DJS 0.00% $3.99 david jones limited

djs price predictions

  1. asf
    9,887 Posts.
    My price prediction over over the next few months: $1.70. After that, private equity will swoop.

    Here's my reasoning:

    * DJ's has said that full year profits may fall by 30%-40%. I reckon this will affect the dividend. The dividend might fall to 18c, or maybe 19c or 20c. As DJ's is primarily a dividend share these days (currently showing @ a yield of 11.9%- I reckon that isn't sustainable), the market will, if the dividend falls, drop the SP so that they get a yield of 10%. Traditionally and in better times, the yield of both DJ's and MYR was about 8.8%, but with retail the way it is, a 10% wield or more, will be the new expectation. If the dividend is 18c, the SP will fall to $1.80. Ex-dividend, with the SP at around $1.70, PE will then enter the fray.

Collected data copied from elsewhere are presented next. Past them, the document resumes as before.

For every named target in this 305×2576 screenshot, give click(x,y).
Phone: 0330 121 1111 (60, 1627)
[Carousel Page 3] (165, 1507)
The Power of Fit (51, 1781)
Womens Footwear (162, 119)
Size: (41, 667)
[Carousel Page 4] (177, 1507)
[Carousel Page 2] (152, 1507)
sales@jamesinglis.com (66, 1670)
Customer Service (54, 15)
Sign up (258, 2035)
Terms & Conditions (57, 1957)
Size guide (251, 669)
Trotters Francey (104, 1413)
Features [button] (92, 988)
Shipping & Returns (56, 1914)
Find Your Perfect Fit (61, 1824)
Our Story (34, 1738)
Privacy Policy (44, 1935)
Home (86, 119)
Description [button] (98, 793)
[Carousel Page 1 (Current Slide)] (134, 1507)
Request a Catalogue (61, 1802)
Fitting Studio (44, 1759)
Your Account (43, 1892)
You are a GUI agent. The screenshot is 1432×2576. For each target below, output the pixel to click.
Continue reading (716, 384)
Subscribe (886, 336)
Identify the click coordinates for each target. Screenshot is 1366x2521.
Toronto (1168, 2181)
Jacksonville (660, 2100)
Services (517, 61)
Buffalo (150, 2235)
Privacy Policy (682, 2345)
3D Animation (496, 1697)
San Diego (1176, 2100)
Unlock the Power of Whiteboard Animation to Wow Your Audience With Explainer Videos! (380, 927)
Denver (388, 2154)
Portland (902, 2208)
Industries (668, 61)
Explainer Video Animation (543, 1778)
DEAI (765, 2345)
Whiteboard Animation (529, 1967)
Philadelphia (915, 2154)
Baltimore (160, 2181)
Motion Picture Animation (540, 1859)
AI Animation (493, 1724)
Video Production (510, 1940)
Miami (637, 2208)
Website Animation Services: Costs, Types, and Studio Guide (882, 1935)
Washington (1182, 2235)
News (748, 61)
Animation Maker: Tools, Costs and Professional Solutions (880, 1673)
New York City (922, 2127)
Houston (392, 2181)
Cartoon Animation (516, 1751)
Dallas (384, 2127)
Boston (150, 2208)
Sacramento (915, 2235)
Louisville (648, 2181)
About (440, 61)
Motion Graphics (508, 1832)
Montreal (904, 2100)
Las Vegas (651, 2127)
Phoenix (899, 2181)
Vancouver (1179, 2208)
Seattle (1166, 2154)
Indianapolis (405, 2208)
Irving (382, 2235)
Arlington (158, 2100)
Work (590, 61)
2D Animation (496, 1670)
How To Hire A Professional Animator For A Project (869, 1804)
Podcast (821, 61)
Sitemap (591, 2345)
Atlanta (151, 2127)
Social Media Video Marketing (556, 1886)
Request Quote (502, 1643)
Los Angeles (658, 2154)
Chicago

    * PE has said it will triple its return if it buys DJS for $2.20. $1.70 with a 30% premium is about $2.20. They have said there would be an IRR of 17% @ $2.80. Some articles have said that PE would not spend more than $3 on DJS. A $2.20 takeover would look unthinkable with a DJS SP of $2.14, but needs $1.70 to make it happen.

    * DJS floated in 1995 @ $2, but its shares fell to 90c. For all the years between 1999 and 2003, the SP ranged between $1 and $1.50. Te DJS share price rose like crazy from 2004 - 2007, to be at about $5.75, fell to about $2.25 in Feb, 2009, and ten rose again to about $5.75 in October 2009- just in time to have a significantly higher SP than MYR's float price of $4.10. When it became apparent that MYR was significantly overprice, both MYR and DJS fell. What is interesting about these prices is that it has taken some time, and a very bearish market for bricks and mortar stores, to see a clearer picture of value or "worth" for these two stores. What is also interesting is that the 25%-30% premium that DJS had over MYR has now turned into some 30c (that was a few days ago)- but it seems to be narrowing.

    * The advantage that MYR may now have over DJ's is that it has been an earlier mover to online sales. DJS resisted that (and under previous management did so too), due to a different demographic. Now that the demographic is probably not so different, DJS has moved to online, but this has not yet showed up in sales. It does represent a disadvantage, though, because DJS is now self-admittedly behind the 8-ball.

    * Looking at the past SP of DJ's, the Aussie recession and subsequent years did DJ's no favour, but it also had no listed competition to compare to. We are not in a technical recession now, but the online shopping trend looks set to continue, so one could say that bricks and mortar shops have a new structural recession- and one that is not so easy to pass out of through better economic times. So is the $1.00-$1.50 SP again possible? Perhaps. But about $1.70 seems more likely. Why? The real estate. Retail has been thumped, but prime real estate- with a very possible tenant- has not been so thumped. PE could make a motza on this. The median price of the real estate, from media articles, is thought to be worth about $750m. With a SP of $1.70 (ex-dividend) or 20% less that it is now, the entire DJS business, sans real estate, would only be a few $$$ hundred million. An exit strategy would then not be such a worry.

    * Simon Marais (Orbis/Allan Gray) just paid an average of $2.60 per DJS share for 5% of the company. Ok, so he paid too much (unless one thinks DJS will go much higher going forward). However, his funds seem unlimited, and he tends to buy more of companies he is in. He could reduce his average to $2.30 and then perhaps to $2 by spending more- or if DJS share price falls off a cliff and he keeps buying. If there was an offer of $2.20, he could, as a shareholder activist, push PE to $2.50 or maybe $2.75, and get a return on his money.
    ________

    Anyway, the above is all a guess. I've just been looking at historical share price, current trends, overall figures- but not in a fundamental analysis way. MYR could at some point also outdo DJ's SP and funds could be moved from DJ's to MYR, causing a further cascade for DJ's.

    What are people's thoughts? Is $1.70 a very bearish price aim? It's exactly 20% off the current price. Is that possible? If it ever does reach $1.70, it's a strong buy, imo. Half year results come out in a few weeks, and I presume they will include dividend information. The dividend will be the driver, imo.